_PROBLEM TO SOLVE_. Copy out every line of the data below without changing anything.

====

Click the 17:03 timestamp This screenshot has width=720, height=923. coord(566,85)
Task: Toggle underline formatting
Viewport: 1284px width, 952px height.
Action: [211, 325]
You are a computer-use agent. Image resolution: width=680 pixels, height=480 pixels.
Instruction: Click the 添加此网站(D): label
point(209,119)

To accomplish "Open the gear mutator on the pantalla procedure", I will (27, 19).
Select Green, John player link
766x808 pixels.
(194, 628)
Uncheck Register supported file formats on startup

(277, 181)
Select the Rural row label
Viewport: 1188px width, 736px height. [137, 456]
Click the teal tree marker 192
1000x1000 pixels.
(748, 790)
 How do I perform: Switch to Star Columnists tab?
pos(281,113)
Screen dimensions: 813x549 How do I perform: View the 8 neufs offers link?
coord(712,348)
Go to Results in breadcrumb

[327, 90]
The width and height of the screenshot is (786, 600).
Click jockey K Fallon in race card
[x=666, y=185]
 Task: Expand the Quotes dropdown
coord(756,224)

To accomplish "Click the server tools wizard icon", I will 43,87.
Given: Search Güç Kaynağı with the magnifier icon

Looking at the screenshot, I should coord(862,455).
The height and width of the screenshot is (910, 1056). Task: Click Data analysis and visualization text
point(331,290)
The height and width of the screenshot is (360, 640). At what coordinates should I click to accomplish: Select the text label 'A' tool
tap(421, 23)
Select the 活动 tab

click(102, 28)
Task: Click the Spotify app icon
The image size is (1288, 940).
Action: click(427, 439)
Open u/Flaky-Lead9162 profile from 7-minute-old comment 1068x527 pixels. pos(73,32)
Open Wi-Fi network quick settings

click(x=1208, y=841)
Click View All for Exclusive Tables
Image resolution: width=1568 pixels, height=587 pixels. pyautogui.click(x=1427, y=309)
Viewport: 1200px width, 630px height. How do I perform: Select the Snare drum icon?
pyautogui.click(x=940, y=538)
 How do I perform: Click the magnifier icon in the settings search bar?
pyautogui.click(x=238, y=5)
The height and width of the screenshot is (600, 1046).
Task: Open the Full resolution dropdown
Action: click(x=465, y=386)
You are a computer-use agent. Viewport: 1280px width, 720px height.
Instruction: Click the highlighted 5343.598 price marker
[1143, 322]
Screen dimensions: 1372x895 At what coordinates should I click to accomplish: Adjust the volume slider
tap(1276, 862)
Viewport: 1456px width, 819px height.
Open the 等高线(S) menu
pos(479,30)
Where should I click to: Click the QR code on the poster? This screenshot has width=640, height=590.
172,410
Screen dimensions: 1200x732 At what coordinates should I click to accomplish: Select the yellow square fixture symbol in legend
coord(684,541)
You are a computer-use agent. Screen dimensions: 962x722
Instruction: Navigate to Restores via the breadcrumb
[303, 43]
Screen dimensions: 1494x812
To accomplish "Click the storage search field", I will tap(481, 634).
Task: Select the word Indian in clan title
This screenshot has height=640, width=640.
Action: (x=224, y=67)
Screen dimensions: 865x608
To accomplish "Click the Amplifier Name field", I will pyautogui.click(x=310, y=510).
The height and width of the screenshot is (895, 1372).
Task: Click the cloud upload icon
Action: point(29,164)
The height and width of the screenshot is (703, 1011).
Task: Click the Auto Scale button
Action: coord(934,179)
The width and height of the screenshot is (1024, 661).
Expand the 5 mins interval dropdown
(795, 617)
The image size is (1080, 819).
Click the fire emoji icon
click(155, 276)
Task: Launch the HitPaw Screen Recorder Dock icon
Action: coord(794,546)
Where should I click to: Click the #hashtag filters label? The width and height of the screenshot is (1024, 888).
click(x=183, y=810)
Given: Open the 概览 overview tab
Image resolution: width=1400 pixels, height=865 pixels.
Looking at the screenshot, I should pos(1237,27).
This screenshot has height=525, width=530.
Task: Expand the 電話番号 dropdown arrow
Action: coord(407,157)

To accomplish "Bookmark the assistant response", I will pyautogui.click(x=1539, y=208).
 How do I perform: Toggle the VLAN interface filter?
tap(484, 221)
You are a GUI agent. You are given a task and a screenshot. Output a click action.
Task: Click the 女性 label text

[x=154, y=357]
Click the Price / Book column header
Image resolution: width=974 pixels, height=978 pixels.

====

_OUTPUT BELOW_.
Click the 17:03 timestamp This screenshot has width=720, height=923. coord(566,85)
Task: Toggle underline formatting
Viewport: 1284px width, 952px height.
Action: [211, 325]
You are a computer-use agent. Image resolution: width=680 pixels, height=480 pixels.
Instruction: Click the 添加此网站(D): label
point(209,119)

To accomplish "Open the gear mutator on the pantalla procedure", I will (27, 19).
Select Green, John player link
766x808 pixels.
(194, 628)
Uncheck Register supported file formats on startup

(277, 181)
Select the Rural row label
Viewport: 1188px width, 736px height. [137, 456]
Click the teal tree marker 192
1000x1000 pixels.
(748, 790)
 How do I perform: Switch to Star Columnists tab?
pos(281,113)
Screen dimensions: 813x549 How do I perform: View the 8 neufs offers link?
coord(712,348)
Go to Results in breadcrumb

[327, 90]
The width and height of the screenshot is (786, 600).
Click jockey K Fallon in race card
[x=666, y=185]
 Task: Expand the Quotes dropdown
coord(756,224)

To accomplish "Click the server tools wizard icon", I will 43,87.
Given: Search Güç Kaynağı with the magnifier icon

Looking at the screenshot, I should coord(862,455).
The height and width of the screenshot is (910, 1056). Task: Click Data analysis and visualization text
point(331,290)
The height and width of the screenshot is (360, 640). At what coordinates should I click to accomplish: Select the text label 'A' tool
tap(421, 23)
Select the 活动 tab

click(102, 28)
Task: Click the Spotify app icon
The image size is (1288, 940).
Action: click(427, 439)
Open u/Flaky-Lead9162 profile from 7-minute-old comment 1068x527 pixels. pos(73,32)
Open Wi-Fi network quick settings

click(x=1208, y=841)
Click View All for Exclusive Tables
Image resolution: width=1568 pixels, height=587 pixels. pyautogui.click(x=1427, y=309)
Viewport: 1200px width, 630px height. How do I perform: Select the Snare drum icon?
pyautogui.click(x=940, y=538)
 How do I perform: Click the magnifier icon in the settings search bar?
pyautogui.click(x=238, y=5)
The height and width of the screenshot is (600, 1046).
Task: Open the Full resolution dropdown
Action: click(x=465, y=386)
You are a computer-use agent. Viewport: 1280px width, 720px height.
Instruction: Click the highlighted 5343.598 price marker
[1143, 322]
Screen dimensions: 1372x895 At what coordinates should I click to accomplish: Adjust the volume slider
tap(1276, 862)
Viewport: 1456px width, 819px height.
Open the 等高线(S) menu
pos(479,30)
Where should I click to: Click the QR code on the poster? This screenshot has width=640, height=590.
172,410
Screen dimensions: 1200x732 At what coordinates should I click to accomplish: Select the yellow square fixture symbol in legend
coord(684,541)
You are a computer-use agent. Screen dimensions: 962x722
Instruction: Navigate to Restores via the breadcrumb
[303, 43]
Screen dimensions: 1494x812
To accomplish "Click the storage search field", I will tap(481, 634).
Task: Select the word Indian in clan title
This screenshot has height=640, width=640.
Action: (x=224, y=67)
Screen dimensions: 865x608
To accomplish "Click the Amplifier Name field", I will pyautogui.click(x=310, y=510).
The height and width of the screenshot is (895, 1372).
Task: Click the cloud upload icon
Action: point(29,164)
The height and width of the screenshot is (703, 1011).
Task: Click the Auto Scale button
Action: coord(934,179)
The width and height of the screenshot is (1024, 661).
Expand the 5 mins interval dropdown
(795, 617)
The image size is (1080, 819).
Click the fire emoji icon
click(155, 276)
Task: Launch the HitPaw Screen Recorder Dock icon
Action: coord(794,546)
Where should I click to: Click the #hashtag filters label? The width and height of the screenshot is (1024, 888).
click(x=183, y=810)
Given: Open the 概览 overview tab
Image resolution: width=1400 pixels, height=865 pixels.
Looking at the screenshot, I should pos(1237,27).
This screenshot has height=525, width=530.
Task: Expand the 電話番号 dropdown arrow
Action: coord(407,157)

To accomplish "Bookmark the assistant response", I will pyautogui.click(x=1539, y=208).
 How do I perform: Toggle the VLAN interface filter?
tap(484, 221)
You are a GUI agent. You are given a task and a screenshot. Output a click action.
Task: Click the 女性 label text

[x=154, y=357]
Click the Price / Book column header
Image resolution: width=974 pixels, height=978 pixels.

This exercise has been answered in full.